> Work request:
Look through the listing for the string "betalen" and copy out every line that holds it.

> Stored data:
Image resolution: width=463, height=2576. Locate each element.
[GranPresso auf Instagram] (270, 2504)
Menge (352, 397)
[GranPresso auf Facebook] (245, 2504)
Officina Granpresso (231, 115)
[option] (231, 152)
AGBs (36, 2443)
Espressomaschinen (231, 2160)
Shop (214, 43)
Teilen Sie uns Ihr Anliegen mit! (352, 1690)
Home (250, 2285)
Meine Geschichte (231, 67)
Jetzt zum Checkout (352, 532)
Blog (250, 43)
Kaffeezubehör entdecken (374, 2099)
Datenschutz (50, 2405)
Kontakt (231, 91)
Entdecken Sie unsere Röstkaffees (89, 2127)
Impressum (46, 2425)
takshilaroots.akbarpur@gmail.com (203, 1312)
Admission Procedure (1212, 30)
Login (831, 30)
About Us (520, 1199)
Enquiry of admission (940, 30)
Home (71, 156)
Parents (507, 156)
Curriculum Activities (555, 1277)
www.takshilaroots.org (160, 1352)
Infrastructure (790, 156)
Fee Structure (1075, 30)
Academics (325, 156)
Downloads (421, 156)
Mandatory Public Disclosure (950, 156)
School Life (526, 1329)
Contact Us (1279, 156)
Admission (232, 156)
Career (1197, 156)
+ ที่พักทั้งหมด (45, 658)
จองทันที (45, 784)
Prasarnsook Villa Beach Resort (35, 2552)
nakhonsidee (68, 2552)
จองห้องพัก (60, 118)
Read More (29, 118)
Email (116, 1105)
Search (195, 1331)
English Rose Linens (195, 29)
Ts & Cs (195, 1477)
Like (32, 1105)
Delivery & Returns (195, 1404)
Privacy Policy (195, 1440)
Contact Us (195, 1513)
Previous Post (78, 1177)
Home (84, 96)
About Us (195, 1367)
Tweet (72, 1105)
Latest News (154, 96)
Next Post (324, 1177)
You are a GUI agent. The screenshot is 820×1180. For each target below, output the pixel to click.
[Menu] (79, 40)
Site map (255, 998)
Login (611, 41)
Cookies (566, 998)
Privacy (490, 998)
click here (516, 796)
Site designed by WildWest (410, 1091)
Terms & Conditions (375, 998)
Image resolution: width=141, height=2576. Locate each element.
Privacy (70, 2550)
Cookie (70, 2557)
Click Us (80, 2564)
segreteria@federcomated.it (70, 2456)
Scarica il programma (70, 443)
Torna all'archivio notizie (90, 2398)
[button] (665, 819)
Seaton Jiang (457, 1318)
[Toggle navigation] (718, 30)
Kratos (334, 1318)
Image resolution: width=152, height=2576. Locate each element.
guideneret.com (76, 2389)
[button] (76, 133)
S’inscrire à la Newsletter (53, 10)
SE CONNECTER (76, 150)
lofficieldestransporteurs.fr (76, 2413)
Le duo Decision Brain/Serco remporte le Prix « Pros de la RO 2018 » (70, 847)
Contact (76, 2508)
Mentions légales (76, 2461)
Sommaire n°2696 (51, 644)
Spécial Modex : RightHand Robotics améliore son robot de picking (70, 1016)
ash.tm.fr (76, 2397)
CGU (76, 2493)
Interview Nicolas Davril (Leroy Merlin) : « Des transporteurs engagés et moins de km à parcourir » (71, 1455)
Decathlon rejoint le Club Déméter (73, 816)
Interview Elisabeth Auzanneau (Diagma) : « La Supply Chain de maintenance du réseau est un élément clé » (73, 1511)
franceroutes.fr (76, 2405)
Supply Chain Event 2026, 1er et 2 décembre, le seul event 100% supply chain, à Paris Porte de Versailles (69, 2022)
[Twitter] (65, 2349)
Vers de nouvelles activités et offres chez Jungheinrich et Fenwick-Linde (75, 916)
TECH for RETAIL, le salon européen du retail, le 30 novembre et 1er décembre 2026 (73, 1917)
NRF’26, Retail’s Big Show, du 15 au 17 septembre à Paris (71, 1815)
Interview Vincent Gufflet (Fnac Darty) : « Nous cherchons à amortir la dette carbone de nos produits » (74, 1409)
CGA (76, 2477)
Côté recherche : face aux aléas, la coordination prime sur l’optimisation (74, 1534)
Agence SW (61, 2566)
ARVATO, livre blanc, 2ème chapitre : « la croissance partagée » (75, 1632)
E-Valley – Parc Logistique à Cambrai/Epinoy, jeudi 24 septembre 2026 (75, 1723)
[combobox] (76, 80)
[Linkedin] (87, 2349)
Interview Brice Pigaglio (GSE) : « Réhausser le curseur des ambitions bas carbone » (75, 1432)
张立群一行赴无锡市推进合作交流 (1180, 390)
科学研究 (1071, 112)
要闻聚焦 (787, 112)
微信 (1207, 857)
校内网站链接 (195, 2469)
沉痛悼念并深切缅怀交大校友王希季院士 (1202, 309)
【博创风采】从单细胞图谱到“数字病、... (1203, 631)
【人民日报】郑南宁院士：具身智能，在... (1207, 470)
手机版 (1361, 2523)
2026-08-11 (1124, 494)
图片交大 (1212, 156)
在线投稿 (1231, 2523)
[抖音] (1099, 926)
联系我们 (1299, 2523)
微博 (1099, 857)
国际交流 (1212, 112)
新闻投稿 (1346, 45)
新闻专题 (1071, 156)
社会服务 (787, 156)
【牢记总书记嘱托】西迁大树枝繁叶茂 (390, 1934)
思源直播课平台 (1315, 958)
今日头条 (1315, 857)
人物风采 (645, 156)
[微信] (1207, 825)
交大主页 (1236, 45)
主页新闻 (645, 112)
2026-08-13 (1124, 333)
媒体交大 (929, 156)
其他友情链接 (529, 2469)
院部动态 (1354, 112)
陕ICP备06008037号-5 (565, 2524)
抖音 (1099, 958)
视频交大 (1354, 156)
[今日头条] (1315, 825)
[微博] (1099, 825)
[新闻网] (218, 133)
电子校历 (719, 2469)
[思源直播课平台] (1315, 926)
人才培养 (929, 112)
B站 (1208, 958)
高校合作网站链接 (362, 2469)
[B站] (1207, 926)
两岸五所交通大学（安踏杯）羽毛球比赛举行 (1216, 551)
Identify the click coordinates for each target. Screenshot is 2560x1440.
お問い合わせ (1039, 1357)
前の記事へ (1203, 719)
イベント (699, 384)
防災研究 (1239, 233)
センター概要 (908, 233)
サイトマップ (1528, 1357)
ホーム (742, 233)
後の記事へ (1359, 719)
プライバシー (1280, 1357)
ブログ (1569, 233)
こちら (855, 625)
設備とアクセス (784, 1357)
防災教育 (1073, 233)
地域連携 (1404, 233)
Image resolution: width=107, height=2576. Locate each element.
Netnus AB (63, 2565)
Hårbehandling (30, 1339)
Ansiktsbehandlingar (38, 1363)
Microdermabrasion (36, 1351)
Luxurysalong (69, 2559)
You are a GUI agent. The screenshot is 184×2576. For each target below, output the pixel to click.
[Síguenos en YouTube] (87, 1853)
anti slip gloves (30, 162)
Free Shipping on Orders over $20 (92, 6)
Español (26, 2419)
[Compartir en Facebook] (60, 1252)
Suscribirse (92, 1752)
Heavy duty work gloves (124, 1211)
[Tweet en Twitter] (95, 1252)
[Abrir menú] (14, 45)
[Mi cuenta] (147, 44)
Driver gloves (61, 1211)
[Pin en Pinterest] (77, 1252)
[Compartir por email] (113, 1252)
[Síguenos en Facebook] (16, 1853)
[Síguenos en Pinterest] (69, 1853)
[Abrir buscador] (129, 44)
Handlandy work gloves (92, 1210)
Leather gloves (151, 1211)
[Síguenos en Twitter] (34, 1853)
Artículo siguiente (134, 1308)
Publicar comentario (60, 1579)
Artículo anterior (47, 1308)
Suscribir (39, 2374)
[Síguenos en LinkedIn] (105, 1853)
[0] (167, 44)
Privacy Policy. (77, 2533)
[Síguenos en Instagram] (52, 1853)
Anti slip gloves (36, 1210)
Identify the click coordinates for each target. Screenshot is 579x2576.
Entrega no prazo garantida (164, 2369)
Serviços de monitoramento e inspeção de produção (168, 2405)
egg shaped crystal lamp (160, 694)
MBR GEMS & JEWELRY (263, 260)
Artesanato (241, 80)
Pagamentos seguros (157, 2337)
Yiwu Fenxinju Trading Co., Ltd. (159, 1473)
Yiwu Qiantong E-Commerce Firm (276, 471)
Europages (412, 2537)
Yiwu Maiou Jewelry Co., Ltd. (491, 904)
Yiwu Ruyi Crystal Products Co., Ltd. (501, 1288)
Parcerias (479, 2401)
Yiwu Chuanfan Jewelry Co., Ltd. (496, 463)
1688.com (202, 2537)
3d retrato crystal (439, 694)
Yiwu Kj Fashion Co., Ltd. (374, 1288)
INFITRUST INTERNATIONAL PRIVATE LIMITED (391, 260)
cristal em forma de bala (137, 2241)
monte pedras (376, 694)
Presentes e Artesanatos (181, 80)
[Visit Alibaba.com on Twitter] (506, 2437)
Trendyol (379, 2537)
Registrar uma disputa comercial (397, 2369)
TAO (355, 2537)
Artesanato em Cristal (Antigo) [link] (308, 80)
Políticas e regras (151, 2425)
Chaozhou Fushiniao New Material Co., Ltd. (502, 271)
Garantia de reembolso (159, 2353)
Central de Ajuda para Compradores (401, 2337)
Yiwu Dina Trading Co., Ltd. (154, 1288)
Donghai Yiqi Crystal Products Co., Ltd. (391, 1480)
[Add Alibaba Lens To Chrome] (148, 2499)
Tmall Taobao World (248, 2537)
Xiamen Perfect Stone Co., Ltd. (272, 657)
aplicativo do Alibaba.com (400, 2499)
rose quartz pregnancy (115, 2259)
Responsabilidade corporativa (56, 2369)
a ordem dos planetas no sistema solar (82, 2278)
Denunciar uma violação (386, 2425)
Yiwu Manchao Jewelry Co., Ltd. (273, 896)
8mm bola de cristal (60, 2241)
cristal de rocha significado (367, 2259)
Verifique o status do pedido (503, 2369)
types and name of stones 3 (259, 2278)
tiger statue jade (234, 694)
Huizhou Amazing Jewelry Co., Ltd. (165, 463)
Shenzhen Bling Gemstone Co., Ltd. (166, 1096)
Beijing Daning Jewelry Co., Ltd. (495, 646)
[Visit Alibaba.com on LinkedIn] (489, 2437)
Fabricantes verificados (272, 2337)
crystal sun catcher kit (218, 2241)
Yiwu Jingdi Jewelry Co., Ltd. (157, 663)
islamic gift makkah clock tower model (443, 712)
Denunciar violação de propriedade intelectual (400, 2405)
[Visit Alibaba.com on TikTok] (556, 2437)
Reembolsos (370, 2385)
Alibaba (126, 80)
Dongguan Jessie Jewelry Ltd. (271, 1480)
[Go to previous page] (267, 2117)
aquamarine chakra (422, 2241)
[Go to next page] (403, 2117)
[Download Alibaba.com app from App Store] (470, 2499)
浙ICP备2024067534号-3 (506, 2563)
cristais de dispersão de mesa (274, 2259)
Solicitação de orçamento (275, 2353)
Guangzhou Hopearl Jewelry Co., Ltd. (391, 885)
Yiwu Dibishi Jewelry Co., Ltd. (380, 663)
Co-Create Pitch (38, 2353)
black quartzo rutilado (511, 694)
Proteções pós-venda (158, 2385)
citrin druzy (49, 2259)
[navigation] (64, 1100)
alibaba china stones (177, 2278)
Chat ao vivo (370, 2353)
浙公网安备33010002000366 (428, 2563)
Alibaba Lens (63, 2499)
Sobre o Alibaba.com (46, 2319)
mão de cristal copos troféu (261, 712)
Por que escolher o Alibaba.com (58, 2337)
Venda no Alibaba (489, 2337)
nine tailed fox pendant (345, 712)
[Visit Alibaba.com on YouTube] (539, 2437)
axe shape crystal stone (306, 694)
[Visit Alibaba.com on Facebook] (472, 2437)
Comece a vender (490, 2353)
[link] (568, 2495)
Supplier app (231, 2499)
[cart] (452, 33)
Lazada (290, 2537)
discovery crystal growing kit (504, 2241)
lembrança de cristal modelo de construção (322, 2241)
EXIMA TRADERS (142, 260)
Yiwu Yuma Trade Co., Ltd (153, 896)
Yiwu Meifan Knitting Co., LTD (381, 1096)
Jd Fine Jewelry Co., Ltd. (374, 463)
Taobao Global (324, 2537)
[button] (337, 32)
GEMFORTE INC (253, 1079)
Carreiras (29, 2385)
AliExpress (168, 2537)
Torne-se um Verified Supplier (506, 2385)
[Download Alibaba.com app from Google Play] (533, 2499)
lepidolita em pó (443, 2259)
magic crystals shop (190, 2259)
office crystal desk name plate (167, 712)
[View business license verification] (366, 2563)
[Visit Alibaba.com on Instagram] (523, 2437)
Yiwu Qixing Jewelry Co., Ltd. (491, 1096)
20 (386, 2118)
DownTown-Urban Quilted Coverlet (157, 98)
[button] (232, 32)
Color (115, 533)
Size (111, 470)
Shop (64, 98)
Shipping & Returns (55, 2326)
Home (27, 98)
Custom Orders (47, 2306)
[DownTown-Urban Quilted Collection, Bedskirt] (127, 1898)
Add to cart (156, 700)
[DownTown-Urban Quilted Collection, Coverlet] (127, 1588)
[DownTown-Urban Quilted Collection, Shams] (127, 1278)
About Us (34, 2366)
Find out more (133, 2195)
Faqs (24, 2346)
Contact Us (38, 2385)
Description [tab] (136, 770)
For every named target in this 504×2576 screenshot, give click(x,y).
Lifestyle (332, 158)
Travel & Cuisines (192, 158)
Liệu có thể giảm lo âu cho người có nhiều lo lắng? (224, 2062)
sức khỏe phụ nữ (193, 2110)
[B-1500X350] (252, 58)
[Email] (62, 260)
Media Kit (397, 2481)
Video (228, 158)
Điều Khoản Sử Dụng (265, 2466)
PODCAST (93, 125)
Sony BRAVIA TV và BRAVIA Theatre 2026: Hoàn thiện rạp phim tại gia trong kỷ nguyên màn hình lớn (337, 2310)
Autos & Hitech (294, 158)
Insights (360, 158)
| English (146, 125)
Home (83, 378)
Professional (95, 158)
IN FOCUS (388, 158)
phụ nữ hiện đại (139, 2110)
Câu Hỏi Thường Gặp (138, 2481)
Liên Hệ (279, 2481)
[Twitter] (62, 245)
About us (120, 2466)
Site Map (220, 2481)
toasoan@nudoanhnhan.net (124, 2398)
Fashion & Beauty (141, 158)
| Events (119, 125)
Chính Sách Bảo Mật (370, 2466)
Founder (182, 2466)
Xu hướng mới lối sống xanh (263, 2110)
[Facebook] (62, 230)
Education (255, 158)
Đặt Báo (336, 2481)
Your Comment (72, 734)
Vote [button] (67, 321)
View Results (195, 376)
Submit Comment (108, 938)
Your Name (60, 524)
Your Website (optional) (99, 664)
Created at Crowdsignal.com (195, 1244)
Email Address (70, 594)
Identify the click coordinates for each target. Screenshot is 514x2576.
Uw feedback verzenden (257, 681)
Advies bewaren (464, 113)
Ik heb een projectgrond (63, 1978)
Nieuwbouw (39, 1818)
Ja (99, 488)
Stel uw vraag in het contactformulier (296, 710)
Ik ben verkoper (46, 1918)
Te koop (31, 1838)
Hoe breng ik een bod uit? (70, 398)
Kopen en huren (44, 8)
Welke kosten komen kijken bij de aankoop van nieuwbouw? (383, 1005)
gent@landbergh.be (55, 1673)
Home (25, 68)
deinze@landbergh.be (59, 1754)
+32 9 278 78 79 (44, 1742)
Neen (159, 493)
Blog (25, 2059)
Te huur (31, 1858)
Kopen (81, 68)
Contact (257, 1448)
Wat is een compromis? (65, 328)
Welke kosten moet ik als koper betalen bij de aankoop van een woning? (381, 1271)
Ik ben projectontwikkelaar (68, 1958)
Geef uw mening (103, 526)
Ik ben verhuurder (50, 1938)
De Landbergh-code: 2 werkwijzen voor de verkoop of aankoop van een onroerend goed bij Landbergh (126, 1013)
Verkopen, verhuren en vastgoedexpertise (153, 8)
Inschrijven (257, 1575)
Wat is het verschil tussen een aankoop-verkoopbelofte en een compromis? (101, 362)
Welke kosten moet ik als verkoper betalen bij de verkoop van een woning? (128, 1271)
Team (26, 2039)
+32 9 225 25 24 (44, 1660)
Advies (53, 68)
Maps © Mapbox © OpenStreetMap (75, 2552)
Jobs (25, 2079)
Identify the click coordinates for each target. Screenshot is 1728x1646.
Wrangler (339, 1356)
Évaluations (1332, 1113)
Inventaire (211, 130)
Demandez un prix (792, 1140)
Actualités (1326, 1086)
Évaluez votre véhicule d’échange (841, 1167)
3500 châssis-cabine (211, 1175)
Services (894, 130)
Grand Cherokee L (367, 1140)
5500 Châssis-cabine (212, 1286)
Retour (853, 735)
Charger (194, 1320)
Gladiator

> Output for this exercise:
Welke kosten moet ik als koper betalen bij de aankoop van een woning? (381, 1271)
Welke kosten moet ik als verkoper betalen bij de verkoop van een woning? (128, 1271)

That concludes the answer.